Ja, der diplomatische Weg scheint eigentlich der einzig gangbare. Und der übereifrige Justizbeamte, der den Kukuk auf den Flieger geklebt hat, darf wohl auch früher in Pension!   ::  

 ::

----------


## pit

Nun war ja sogar der Thai Aussenminister in dieser Angelegenheit in Berlin.

Das kann sich hinziehen.

Ein Bericht zur Lage mehr aus Thai - Sicht auf ThaiVisa:
http://www.thaivisa.com/forum/topic/482 ... t-dispute/


 ::

----------


## walter

Thailand hat eine Leistung bestellt und nicht bezahlt.
Aufgrund solcher Bauherren gehen Firmen wie Walter Bau, es gab natürlich auch andere Gründe, kaputt. Hier maßt sich ein Staat an einfach nicht die vertraglich ausgemachten Zahlungen für die erfolgten Leistungen zu leisten. 

Jetzt wird da rumgetrickst wem das Flugzeug gehört, obwohl alle internationalen Flugzeuge mit Besitzer gelistet sind. 

Man kann dem Justizbeamten nur gratulieren. 
Wir sind keine Bananenrepublik und bei uns herrscht Recht, auch Vertragsrecht.

----------


## pit

Soweit bislang bekannt ist, wurden in DE die Besitzrechte des Fliegers aus der Registriernummer hergeleitet. Vielleicht hat ja auch der Prinz vergessen, nach der Übernahme das Gefährt neu registrieren zu lassen. Also jetzt nur mal sone Idee!

 ::

----------


## Willi Wacker

> Thailand hat eine Leistung bestellt und nicht bezahlt.
> Aufgrund solcher Bauherren gehen Firmen wie Walter Bau, es gab natürlich auch andere Gründe, kaputt.
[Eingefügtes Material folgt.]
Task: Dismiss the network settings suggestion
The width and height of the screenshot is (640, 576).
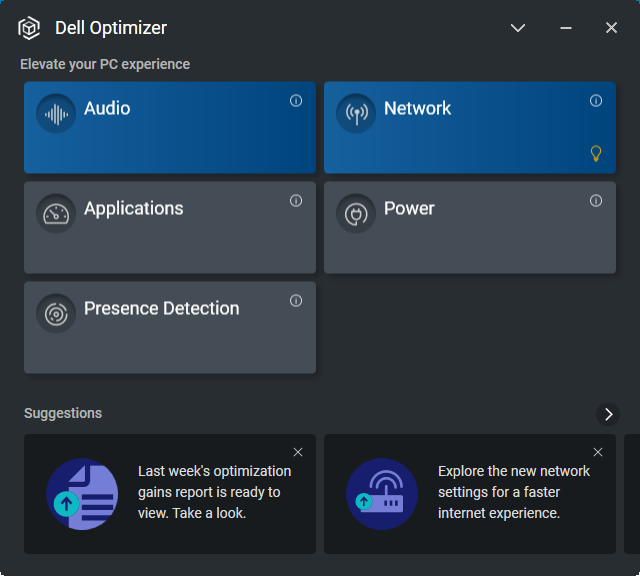Action: click(x=598, y=452)
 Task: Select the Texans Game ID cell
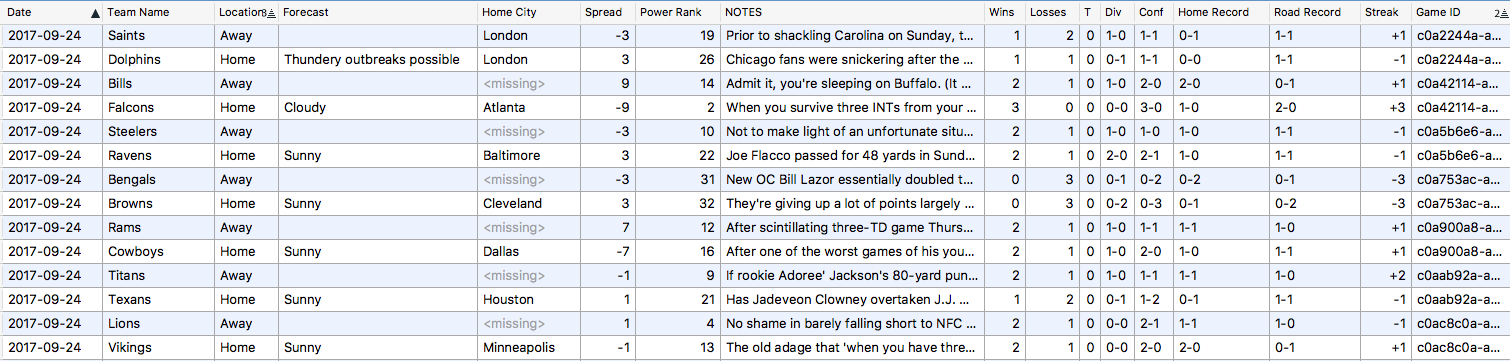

...genau, da warten auch die kleinen Leute, Bauarbeiter, Baggerfahrer etc. auf ihren Lohn. Ich finde es nur gerecht, soll er doch zum Erbeerpflücken mit dem Radel.
 Warum bezahlen die eigentlich nicht ?

----------


## schiene

Nachdem nun eine Sicherheitszahlung von 20 Mio hinterlegt wurde darf er wieder 
sein Flugzeug steuern....
http://www.sueddeutsche.de/muenchen/...afen-1.1122454

----------


## schiene

und nun doch nicht....

http://www.bild.de/politik/inland/th...0448.bild.html

----------


## schiene

Thailand beschuldigt Deutschland  der Einmischung....
http://www.europeonline-magazine.eu/...g_145016.html#

----------


## walter

> Nachdem nun eine Sicherheitszahlung von 20 Mio hinterlegt wurde darf er wieder 
> sein Flugzeug steuern....
> http://www.sueddeutsche.de/muenchen/...afen-1.1122454


Ich möchte wissen was eine "Sicherheitsleistung" von Thailand bei deren Geschäftsgebaren noch wert ist.
Als gebürtiger Bayer sag ich: Nix

----------


## pit

Och Walter,

drück das doch nicht so hart aus. Stell Dir einfach mal den Fall vor, dein Freistaat hätte bei einer Firma in Hessen Schulden. Nun besuchst Du Schiene und direkt auf dem Parkplatz vor seinem Haus beschlagnahmt ein irrer Justizbeamter Dein Auto (das ist ja in Bayern angemeldet). Was dann? Dann würdest Du ja auch etwas grällig werden. Ich bin ja seiner Zeit mit 15 Euro Kaution noch günstig wechgekommen!

Einfach nur mal drüber nachdenken und Thailand und dessen Geschäftsgebaren nicht einfach in den Dreck schleifen!

 ::

----------


## schiene

laut "Reuters"zahlen sie jetzt den ausstehenden Betrag...
http://www.reuters.com/article/2011/...7783WM20110809

----------


## schiene

Der thail.Kronprinz ist wieder auf Shoppingtour in Hamburg und München.....
Prinz Protz von Thailand in Hamburg - Hamburg - Bild.de

----------


## pit

Halte ich für einen respektlosen und zudem neidvoll geschriebenen Beitrag. Bild halt!

 ::

----------


## saiasia

> Halte ich für einen respektlosen und zudem neidvoll geschriebenen Beitrag. Bild halt!



Sehe ich ebenso, Bild ist und bleibt ein respektloses Dr...blatt, das Papier nicht wert auf das es gedruckt wird.

----------